Aim of the task:
Your response should contain every line from the data below that holds the string "computer".

[Items listed in a dataset]
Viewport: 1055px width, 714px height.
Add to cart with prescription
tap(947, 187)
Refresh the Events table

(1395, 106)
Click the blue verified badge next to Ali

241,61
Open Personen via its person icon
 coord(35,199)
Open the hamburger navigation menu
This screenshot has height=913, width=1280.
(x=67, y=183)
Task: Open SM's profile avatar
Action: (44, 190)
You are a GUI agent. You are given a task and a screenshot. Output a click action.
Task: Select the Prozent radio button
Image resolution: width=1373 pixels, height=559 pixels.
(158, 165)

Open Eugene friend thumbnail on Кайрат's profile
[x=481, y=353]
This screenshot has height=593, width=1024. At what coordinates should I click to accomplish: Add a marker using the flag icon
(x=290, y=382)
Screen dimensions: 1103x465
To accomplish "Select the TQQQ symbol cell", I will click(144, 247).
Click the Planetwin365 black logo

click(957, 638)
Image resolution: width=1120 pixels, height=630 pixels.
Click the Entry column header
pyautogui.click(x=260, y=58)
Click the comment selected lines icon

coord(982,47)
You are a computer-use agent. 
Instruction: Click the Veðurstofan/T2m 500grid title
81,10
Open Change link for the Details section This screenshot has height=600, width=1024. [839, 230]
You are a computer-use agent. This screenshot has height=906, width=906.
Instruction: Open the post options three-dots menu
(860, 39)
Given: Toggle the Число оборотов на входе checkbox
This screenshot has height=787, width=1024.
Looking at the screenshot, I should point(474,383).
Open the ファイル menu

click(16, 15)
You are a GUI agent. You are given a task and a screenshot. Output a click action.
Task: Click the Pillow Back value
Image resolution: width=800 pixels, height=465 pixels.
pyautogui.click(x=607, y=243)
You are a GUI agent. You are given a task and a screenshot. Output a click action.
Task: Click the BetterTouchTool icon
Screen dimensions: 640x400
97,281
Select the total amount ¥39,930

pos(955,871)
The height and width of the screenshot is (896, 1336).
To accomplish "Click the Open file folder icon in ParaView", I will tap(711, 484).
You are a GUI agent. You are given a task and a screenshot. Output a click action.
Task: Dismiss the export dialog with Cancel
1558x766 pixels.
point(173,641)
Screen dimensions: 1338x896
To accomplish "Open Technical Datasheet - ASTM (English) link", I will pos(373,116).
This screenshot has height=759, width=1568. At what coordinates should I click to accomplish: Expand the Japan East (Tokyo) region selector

Problem solution:
You are a computer-use agent. 
You are a computer-use agent. This screenshot has height=906, width=906.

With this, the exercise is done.